В салоне машины было, как никогда, тихо. Видно, убаюканные непрекращающимся дождём, мои «пилигримные» коллеги, в соответствии с избитым клише, видели проносящиеся мимо горы в своём сонном телевизоре. Никто не пытался прорваться в туалет, не требовал немедленно остановиться возле понравившегося места и не хотел выпить ароматный кофе. Однако, когда дорожный указатель с надписью «Como» предписал, что до него осталось всего двадцать пять километров, в окна машины проникли, сначала несмелые, а потом, просто дерзкие и бесстыжие, лучи горного солнца. Тут же, молниеносно вернувшись в объективную реальность, мои друзья, почти в унисон, спросили:
– Сеня, дорогой! Где мы?
Я, конечно же, не удержался поддеть своего друга и, не без насмешки, ответил:
– А это вы спросите у нашего, проспавшего все горные красоты, прославленного штурмана Эдуарда.
– А я, грешным делом, подумал, что мы на израильско-сирийско-ливанской горе Хермон, – в тон моей колкости отшутился Эдик.
Пока разбирались, что, зачем и почему, наш «VW Passat» торжественно въехал в Комо. Здесь следует заметить, что, с одной стороны, это безумно красивый город, а с другой, невероятно чудное, одноименное озеро, которое на фоне высоченных и сказочных гор, как мы поняли чуть позже, просто заряжает одновременно как энергией, так и спокойствием. Уже из окна машины было заметно, что у него заметно вытянутая форма, в которой одни видят перевёрнутую латинскою букву Y, а другие усматривают в ней силуэт бегущего человека. Такое впечатление создаётся, прежде всего, потому, что это изящное озеро состоит как бы из трёх, заполненных водой и соединяющихся в одной точке, ущелий.
По мере вживания в, какой-то непередаваемо магический, дух этого приозёрного города мы поняли, что быть в нём только один, запланированный нами, день недопустимо мало. В этом месте надо не прогуливаться, а пожить хотя бы неделю, чтобы всецело отдаться ему, неспешно вдыхая чудодейственный аромат, исходящий от волшебной глади живописного озера и приклеенного к нему каскада неповторимых маленьких городков. Надо неторопливо, буквально черепашьим шагом, исследовать их живописные окрестности, подниматься по лабиринту, уходящих в горы, переулков, любоваться изящными, открывающихся со смотровых площадок, горно-водными панорамами, доходить до дальних монастырей, прислушиваясь к звону церковного колокола.
Однако в нашем распоряжении был всего лишь один день, послезавтра мы должны были покинуть наш горный отель, а вместе с ним, очаровавшую нас, доломитовую Северную Италию. В отличие от многих пеших туристов, осматривающих достопримечательности Комо, мы всё-таки были вооружены Фольксвагеном, который позволял нам быстро перемещаться из одной точки этого волшебного пространства в другой, не менее очаровательный, уголок. Благодаря автомобилю, мы успели посетить, примыкающий к Комо, так называемый «Золотой треугольник» c неподражаемыми городками Варенна, Менаджио и Белладжио. Люба и Мила, беспрестанно щёлкали затворами фотоаппаратов, отдавая себе отчёт, что даже самые удачные снимки не передадут полновесную красоту неповторимых пейзажей.

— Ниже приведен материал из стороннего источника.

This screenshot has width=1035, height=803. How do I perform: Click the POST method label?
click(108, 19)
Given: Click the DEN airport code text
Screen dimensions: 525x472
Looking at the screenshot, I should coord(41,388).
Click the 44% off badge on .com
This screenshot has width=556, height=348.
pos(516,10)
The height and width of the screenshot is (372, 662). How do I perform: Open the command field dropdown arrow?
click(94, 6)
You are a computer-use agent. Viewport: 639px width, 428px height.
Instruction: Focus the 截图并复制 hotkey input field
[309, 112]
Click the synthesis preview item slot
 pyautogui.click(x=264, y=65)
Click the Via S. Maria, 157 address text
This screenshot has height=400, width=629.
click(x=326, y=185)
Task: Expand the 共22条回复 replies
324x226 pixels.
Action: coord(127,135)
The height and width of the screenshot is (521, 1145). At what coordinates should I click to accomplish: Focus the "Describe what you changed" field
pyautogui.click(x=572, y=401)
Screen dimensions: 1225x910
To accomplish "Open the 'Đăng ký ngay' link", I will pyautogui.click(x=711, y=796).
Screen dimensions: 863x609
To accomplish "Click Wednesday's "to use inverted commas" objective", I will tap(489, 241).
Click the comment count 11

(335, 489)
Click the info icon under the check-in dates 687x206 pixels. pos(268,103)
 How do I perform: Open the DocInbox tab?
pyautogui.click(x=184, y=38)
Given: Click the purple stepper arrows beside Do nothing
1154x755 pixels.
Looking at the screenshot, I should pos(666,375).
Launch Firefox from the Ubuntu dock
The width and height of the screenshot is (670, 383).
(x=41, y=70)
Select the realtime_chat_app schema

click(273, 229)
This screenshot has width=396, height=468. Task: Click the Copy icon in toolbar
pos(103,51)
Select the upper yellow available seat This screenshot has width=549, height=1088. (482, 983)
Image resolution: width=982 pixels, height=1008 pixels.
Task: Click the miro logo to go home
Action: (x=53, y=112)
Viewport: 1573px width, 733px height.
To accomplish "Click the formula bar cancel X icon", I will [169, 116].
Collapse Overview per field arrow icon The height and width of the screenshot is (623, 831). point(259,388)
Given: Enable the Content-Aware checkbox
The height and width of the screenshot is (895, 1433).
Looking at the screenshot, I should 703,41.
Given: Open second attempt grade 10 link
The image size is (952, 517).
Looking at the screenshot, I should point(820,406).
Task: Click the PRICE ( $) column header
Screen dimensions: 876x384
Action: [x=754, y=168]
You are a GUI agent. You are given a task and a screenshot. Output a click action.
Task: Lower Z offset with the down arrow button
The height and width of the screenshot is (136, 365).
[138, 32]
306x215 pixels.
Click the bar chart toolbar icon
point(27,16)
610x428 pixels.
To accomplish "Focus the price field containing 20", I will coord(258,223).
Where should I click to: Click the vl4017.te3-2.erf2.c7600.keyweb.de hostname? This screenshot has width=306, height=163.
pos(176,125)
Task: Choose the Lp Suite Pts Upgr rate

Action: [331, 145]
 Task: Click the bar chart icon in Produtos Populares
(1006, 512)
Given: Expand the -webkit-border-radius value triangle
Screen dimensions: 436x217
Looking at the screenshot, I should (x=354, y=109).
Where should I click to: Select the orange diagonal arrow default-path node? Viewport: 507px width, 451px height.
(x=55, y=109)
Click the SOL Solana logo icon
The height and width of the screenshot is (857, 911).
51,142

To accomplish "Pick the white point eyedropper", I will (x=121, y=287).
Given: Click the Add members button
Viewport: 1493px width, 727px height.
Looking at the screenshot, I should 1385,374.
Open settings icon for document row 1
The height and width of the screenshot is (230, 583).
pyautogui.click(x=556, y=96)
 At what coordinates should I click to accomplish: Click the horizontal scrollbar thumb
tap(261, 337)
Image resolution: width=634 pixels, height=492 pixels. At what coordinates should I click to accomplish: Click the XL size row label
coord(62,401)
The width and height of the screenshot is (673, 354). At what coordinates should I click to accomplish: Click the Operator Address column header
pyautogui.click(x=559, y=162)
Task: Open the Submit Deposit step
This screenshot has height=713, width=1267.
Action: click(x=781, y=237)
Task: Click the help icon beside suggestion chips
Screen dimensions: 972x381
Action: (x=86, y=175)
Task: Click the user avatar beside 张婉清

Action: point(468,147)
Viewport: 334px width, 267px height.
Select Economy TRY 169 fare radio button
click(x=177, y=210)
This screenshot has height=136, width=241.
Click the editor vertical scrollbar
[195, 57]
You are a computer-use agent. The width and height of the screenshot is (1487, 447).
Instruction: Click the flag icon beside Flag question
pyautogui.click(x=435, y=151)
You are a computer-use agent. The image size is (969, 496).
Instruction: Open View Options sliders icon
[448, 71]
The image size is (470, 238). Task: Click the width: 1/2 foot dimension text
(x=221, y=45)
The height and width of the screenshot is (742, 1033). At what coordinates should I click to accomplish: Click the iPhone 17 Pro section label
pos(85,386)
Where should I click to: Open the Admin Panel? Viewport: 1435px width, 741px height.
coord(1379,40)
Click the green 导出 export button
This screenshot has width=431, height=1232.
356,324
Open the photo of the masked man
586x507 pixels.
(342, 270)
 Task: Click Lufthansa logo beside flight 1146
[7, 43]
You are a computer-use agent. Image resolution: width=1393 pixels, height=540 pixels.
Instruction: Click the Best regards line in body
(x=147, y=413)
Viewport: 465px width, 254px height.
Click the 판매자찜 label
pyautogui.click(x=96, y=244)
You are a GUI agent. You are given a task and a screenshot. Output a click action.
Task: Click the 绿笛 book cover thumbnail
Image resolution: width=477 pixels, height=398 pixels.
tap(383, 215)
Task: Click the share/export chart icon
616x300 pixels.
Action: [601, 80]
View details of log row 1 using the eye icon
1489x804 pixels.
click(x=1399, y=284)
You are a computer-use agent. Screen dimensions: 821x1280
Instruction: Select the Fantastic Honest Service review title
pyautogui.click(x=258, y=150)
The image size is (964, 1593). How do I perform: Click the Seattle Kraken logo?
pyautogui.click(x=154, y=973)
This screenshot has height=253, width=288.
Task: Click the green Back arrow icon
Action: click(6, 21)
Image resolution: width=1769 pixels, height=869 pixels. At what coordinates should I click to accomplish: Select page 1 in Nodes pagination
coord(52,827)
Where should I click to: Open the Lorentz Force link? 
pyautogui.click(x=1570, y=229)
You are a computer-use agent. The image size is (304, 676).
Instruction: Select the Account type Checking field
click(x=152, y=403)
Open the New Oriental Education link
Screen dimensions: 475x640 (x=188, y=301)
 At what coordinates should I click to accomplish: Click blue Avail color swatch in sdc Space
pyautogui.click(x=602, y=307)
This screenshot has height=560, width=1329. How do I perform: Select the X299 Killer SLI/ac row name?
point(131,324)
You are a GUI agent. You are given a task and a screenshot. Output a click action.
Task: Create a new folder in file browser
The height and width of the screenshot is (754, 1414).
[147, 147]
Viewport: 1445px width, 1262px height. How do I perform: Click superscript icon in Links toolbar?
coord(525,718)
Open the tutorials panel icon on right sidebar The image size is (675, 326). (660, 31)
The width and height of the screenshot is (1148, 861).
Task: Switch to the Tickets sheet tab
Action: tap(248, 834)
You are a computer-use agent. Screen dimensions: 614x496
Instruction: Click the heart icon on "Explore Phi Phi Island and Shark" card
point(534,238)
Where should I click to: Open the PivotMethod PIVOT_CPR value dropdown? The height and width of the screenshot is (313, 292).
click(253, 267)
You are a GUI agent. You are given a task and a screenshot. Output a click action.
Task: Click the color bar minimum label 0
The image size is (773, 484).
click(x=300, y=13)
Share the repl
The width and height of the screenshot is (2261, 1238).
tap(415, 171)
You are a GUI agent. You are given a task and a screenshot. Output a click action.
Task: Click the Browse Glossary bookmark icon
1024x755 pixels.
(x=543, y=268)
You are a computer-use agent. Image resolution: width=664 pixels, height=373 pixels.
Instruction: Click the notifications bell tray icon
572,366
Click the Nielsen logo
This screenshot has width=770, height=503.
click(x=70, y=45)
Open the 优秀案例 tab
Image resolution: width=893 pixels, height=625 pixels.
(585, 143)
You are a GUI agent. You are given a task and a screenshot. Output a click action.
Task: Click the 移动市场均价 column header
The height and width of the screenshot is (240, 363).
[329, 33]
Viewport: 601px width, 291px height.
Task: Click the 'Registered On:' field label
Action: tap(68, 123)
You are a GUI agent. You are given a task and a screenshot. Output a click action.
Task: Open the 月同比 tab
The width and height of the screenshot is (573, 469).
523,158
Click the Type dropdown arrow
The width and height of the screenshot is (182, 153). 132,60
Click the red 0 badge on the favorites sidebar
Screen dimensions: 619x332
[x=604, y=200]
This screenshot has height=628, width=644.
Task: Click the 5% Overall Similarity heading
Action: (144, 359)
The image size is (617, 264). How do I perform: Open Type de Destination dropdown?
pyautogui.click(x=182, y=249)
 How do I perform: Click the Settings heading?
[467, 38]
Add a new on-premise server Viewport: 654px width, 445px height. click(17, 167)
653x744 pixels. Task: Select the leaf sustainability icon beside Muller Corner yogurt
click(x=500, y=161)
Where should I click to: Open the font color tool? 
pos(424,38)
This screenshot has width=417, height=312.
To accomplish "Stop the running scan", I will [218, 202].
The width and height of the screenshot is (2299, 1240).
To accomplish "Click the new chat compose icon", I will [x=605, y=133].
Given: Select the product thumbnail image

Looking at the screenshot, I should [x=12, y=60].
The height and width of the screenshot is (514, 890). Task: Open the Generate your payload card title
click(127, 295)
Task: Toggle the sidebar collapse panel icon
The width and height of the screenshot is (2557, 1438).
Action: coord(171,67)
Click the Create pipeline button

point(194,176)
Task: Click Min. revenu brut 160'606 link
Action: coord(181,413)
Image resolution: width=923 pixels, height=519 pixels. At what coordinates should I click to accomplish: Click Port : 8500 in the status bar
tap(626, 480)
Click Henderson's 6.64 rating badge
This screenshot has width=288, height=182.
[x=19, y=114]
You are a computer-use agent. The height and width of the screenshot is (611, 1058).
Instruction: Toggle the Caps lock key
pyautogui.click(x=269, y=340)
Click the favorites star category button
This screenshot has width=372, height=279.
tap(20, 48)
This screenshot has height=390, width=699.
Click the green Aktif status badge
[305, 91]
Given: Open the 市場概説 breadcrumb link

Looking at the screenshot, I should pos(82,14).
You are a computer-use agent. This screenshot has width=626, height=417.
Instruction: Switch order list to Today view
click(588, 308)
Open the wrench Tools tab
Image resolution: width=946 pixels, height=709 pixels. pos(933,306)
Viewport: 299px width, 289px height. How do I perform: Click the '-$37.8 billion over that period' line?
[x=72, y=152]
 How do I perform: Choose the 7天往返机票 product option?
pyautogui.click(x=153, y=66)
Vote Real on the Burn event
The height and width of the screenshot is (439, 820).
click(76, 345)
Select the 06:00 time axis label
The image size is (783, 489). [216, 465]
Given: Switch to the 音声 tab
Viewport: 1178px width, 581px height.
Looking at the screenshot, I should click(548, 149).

Когда в конце дня наша подуставшая группа решила подкрепить, не такое уже и плохое, состояние духа в пиццерии примостившейся у самой кромки водной глади озера Комо, воодушевлённый Эдуард мечтательно промолвил:
– Друзья мои! Не печальтесь, что осмотрели далеко не всё возможное. Очарование этого места, в конечном итоге, стремится к бесконечности. Главное, что мы вжились в атмосферу этого удивительного места и прониклись его парадоксальной неповторимостью.
Бывший доцент, заведующий кафедрой геодезии Одесского инженерно-строительного института, кандидат (по советской градации) и доктор (по израильской) технических наук Эдуард Могилевский одновременно был покорителем горных вершин по форме жизненного функционирования и неисправимым романтиком по её содержанию. Именно поэтому за утренним кофе, Эдик, неформальный лидер нашего итальянского «трека», помпезно объявил:
– Всё, друзья, финита ла комедия! Итальянские города можно смотреть бесконечно. Первое впечатление о них мы уже составили. Второе, бог даст, будет впереди. Завтрак, который мы с аппетитом сейчас поглощаем, не догадывается, что он приготовлен на горном плато, высота которого достигает почти 2000 метров над уровнем того самого Адриатического моря, которое мы обозревали в островной Венеции.
– Эдик, – перебила своего мужа Люба, подливая ему коричневый напиток из кофейника, – к чему вся это твоя высокопарная речь. Такое впечатление, что вот, вот заиграют фанфары.
– Кто знает, может быть и, в самом деле, забренчат, – засмеялся Эдуард, – когда мы с вами сегодня покорим «трёхтысячник», скалистую альпийскую вершину, которую каждое утро видим из окна.
Не успел он завершить свою пафосную тираду, как из-за его спины проявилась стройная фигура черноволосой молодой женщины. Она, без всякого «здравствуйте» или «извините», на чистейшем русском языке спросила:
– А можно мы с Мишей с вами поднимемся на этот «трёхтысячник».
Пока мы с Эдиком приходили в себя, услышав русскую речь в итальянских Альпах, симпатичная брюнетка продолжила:
– Миша – это мой муж, а меня зовут Женя. Мы приехали, вы, наверное, не слышали, из города Ашдода, из Израиля. А ещё, я не знаю, что такое «трёхтысячник». Мы сегодня первый день в этих диких горах, поэтому пойдём, куда скажете, как в этой песне, если знаете, «а я такой, что за тобою могу пойти в любую даль».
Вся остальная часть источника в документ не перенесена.